In 1872, an extraordinarily narrow capital-punishment exception was enacted but never invoked, eventually prompting the Rhode Island Supreme Court to rule, in 1979, that the death penalty was an unconstitutional violation of prohibitions on cruel and unusual punishment. Following the ruling, in 1984, the General Assembly removed mandatory death penalty requirements from Rhode Island General Law, and each subsequent effort to authorize it for specific crimes has failed. The State of Rhode Island has not executed a prisoner since the original 1852 ban.

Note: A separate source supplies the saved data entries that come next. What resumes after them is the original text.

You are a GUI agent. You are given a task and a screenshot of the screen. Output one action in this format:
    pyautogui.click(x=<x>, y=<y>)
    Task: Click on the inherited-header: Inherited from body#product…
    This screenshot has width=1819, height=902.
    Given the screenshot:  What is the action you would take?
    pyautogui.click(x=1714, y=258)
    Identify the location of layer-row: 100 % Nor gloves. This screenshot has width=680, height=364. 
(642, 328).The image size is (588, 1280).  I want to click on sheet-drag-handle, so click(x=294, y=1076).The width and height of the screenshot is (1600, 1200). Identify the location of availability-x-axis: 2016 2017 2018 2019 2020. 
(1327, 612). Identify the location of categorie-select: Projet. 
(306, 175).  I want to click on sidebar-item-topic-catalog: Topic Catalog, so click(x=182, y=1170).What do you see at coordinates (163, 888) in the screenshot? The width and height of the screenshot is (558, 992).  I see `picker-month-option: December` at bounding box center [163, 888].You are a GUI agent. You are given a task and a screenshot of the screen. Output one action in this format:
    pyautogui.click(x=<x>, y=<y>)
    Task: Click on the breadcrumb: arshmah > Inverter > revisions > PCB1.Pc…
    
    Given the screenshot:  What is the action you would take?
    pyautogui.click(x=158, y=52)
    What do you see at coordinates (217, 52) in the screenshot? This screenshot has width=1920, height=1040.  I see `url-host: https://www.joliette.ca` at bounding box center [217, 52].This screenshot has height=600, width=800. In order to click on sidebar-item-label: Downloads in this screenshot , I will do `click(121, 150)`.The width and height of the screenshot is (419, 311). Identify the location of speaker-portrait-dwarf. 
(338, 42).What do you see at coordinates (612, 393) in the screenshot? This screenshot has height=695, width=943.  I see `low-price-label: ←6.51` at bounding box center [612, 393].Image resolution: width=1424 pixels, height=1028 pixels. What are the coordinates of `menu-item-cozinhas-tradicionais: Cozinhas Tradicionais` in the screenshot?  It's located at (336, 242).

There is no question that the murder of David Main was a senseless act that shocked, saddened and angered the people of the state, including me. I cannot begin to imagine the grief of the Main family, and I extend my deepest sympathy to them for their tragic loss. There is also no question that Jason Wayne Pleau is a career criminal who deserves to answer for his crimes and spend the rest of his life in prison.
But my involvement in this case is not about Mr. Pleau. It is not about the terrible ordeal of the Main family. And it is not about my personal feelings or opinions. It is about maintaining and protecting the sovereignty and laws of the state I was elected to govern.
Leadership requires defending and upholding the public policy of the State of Rhode Island in all cases, not just those where it is easy or convenient. Indeed, it is situations such as this, which are difficult and fraught with emotion, where we must stand up for our state’s core principles. They lose meaning if we are unwilling to do so.
Lincoln D. Chafee, an independent, is governor of Rhode Island.